═════ Dataset rows ═════
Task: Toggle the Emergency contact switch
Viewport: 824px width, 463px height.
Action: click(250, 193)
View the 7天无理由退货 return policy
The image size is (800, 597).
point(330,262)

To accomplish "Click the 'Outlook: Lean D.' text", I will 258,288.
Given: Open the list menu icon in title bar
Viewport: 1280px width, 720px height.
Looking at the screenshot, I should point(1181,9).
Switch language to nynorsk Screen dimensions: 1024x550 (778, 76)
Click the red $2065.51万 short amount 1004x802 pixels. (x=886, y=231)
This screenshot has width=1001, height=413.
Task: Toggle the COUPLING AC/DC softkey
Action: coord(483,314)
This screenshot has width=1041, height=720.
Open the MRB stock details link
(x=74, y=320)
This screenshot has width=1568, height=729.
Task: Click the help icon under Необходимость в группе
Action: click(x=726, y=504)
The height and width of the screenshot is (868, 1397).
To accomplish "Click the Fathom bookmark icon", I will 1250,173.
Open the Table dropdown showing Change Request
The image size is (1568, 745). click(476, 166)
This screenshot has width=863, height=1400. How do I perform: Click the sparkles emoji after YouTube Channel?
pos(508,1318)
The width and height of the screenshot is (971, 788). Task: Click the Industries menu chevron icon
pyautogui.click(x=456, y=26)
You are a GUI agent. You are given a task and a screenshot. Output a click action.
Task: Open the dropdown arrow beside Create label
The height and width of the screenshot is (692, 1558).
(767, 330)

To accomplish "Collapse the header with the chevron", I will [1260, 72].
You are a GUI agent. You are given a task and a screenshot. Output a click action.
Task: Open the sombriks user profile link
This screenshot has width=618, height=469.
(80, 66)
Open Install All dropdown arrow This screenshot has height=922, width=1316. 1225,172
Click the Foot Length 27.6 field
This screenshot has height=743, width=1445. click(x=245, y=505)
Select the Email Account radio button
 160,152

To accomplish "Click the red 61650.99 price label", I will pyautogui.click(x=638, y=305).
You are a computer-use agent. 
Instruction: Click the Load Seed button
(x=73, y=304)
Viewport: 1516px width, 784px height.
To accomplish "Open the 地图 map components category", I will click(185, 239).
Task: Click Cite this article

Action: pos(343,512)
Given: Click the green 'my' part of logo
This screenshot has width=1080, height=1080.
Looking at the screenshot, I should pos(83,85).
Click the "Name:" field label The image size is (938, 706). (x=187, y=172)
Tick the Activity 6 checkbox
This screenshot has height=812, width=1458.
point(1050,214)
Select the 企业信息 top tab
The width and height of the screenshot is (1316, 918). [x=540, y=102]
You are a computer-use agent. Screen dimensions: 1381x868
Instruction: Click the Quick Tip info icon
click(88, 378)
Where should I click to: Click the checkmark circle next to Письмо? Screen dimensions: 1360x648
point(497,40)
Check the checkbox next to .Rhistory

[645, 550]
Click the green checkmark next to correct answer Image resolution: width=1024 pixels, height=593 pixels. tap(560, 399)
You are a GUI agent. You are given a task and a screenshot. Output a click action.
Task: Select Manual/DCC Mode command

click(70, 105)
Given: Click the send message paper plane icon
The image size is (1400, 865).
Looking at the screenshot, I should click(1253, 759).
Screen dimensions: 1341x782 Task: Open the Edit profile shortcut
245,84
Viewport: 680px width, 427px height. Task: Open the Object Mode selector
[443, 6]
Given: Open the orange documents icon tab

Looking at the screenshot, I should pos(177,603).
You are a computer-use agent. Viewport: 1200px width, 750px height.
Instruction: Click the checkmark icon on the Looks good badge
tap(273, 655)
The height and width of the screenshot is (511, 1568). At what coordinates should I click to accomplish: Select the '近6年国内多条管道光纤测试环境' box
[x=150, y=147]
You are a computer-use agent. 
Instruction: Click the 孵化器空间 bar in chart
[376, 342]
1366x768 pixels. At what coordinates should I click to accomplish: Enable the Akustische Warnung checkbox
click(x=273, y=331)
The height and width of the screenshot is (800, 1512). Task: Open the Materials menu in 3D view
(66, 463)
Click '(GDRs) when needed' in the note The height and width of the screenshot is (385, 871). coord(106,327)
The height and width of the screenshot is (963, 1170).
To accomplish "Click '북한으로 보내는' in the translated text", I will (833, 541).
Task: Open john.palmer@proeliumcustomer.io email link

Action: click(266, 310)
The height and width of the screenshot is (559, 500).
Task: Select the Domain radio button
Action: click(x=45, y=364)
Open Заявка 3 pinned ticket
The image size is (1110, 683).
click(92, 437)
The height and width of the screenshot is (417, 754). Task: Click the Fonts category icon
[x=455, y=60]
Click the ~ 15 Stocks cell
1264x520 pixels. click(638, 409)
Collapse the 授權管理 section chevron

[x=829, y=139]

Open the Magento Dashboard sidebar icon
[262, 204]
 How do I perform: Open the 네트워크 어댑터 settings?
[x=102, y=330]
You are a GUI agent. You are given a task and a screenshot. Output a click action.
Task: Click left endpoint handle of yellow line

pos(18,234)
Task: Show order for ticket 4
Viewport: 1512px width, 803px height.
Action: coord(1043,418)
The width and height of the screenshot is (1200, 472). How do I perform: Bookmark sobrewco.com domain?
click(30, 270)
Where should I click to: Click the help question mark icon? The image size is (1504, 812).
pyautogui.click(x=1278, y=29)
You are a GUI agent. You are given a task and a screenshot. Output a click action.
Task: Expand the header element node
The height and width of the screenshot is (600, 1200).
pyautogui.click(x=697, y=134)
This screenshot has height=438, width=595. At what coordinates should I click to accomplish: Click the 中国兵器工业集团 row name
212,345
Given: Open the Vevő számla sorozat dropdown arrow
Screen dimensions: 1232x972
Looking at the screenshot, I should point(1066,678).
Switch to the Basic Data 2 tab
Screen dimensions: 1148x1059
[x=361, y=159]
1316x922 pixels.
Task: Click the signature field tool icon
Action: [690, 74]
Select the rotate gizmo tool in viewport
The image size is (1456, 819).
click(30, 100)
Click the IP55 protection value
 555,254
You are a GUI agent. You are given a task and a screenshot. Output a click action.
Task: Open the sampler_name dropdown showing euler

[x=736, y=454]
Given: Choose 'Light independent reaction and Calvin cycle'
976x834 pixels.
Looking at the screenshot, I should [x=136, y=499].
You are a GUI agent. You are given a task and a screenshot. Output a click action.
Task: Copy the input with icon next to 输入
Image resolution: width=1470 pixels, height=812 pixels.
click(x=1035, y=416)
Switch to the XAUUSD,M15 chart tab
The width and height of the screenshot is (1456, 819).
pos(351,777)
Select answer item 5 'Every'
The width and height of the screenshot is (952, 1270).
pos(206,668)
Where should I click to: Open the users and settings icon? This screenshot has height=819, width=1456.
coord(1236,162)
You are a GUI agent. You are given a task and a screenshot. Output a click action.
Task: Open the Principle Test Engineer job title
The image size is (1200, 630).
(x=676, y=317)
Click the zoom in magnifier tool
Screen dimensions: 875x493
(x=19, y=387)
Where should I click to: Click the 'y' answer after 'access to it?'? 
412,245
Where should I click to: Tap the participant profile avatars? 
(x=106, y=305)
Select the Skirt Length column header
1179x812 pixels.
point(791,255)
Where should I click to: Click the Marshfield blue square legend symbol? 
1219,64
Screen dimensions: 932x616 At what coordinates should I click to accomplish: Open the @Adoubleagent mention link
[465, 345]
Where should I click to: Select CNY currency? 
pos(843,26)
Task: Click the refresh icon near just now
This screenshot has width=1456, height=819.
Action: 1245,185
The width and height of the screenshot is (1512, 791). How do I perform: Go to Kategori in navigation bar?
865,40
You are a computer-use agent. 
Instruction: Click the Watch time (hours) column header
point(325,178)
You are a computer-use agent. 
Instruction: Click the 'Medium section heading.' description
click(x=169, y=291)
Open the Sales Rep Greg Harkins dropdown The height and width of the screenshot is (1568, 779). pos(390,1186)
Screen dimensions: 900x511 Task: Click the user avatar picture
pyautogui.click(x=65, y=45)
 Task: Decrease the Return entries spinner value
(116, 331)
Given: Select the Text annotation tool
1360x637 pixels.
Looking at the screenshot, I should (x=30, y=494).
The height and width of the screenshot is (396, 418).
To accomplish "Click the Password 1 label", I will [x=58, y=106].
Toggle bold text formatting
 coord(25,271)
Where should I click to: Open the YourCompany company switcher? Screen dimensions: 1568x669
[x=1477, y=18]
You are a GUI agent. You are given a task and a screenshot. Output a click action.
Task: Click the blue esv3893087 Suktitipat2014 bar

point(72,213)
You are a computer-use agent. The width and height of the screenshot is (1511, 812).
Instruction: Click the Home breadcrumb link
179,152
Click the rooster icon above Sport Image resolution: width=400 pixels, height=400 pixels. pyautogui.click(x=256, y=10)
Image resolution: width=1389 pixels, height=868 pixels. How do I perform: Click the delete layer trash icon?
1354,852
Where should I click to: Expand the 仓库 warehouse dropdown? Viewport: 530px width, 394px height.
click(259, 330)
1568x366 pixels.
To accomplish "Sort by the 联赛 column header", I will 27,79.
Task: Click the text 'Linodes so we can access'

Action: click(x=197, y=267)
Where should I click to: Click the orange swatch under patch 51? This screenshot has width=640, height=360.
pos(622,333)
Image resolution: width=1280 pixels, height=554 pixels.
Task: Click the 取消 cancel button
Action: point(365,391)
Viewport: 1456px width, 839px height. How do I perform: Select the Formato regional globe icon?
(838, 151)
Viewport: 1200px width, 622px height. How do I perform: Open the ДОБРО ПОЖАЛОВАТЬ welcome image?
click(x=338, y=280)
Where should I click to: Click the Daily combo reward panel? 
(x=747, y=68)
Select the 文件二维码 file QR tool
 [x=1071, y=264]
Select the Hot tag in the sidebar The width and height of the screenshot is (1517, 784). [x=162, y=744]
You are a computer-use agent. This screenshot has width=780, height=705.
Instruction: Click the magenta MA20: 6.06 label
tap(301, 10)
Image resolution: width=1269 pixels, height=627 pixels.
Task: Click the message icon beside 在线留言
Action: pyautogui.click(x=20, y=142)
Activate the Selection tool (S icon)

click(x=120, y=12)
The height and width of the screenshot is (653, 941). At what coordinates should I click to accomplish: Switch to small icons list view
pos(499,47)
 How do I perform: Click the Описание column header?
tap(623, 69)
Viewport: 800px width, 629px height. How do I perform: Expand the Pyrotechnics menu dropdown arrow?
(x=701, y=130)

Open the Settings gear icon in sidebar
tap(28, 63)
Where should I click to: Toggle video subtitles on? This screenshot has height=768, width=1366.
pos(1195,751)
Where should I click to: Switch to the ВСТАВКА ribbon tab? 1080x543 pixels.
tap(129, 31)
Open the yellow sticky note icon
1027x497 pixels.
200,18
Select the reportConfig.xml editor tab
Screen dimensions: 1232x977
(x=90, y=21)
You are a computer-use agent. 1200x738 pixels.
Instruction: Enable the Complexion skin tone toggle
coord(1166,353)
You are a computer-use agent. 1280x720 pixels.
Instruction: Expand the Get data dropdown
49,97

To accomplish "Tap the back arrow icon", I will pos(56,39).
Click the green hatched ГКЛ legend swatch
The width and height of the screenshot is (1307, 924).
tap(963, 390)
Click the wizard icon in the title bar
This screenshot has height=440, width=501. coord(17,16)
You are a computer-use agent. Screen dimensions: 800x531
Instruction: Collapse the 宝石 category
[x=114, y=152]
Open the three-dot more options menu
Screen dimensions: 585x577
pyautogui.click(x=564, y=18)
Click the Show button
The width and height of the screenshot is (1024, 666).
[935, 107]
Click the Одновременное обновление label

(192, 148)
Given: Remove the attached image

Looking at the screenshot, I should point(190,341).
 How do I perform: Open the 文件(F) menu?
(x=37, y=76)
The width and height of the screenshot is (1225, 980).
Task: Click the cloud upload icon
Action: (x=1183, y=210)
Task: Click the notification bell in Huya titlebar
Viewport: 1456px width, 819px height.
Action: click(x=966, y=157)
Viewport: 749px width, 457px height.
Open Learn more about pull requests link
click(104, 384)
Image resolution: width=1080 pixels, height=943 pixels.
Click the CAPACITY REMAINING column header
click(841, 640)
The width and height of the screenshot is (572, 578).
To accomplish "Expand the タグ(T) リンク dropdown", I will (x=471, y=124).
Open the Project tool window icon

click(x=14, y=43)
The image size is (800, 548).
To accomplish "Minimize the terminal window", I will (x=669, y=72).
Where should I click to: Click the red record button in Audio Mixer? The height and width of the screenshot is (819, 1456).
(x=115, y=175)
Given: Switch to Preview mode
═════
### Given instruction
Rename "dropdown" to "drop-down" in the items starting at the line containing "This screenshot has width=1041, height=720." and ending at the line containing "(x=73, y=304)", and give back only those lines with nothing else altered.

### Completed task
This screenshot has width=1041, height=720.
Open the MRB stock details link
(x=74, y=320)
This screenshot has width=1568, height=729.
Task: Click the help icon under Необходимость в группе
Action: click(x=726, y=504)
The height and width of the screenshot is (868, 1397).
To accomplish "Click the Fathom bookmark icon", I will 1250,173.
Open the Table drop-down showing Change Request
The image size is (1568, 745). click(476, 166)
This screenshot has width=863, height=1400. How do I perform: Click the sparkles emoji after YouTube Channel?
pos(508,1318)
The width and height of the screenshot is (971, 788). Task: Click the Industries menu chevron icon
pyautogui.click(x=456, y=26)
You are a GUI agent. You are given a task and a screenshot. Output a click action.
Task: Open the drop-down arrow beside Create label
The height and width of the screenshot is (692, 1558).
(767, 330)

To accomplish "Collapse the header with the chevron", I will [1260, 72].
You are a GUI agent. You are given a task and a screenshot. Output a click action.
Task: Open the sombriks user profile link
This screenshot has width=618, height=469.
(80, 66)
Open Install All drop-down arrow This screenshot has height=922, width=1316. 1225,172
Click the Foot Length 27.6 field
This screenshot has height=743, width=1445. click(x=245, y=505)
Select the Email Account radio button
 160,152

To accomplish "Click the red 61650.99 price label", I will pyautogui.click(x=638, y=305).
You are a computer-use agent. 
Instruction: Click the Load Seed button
(x=73, y=304)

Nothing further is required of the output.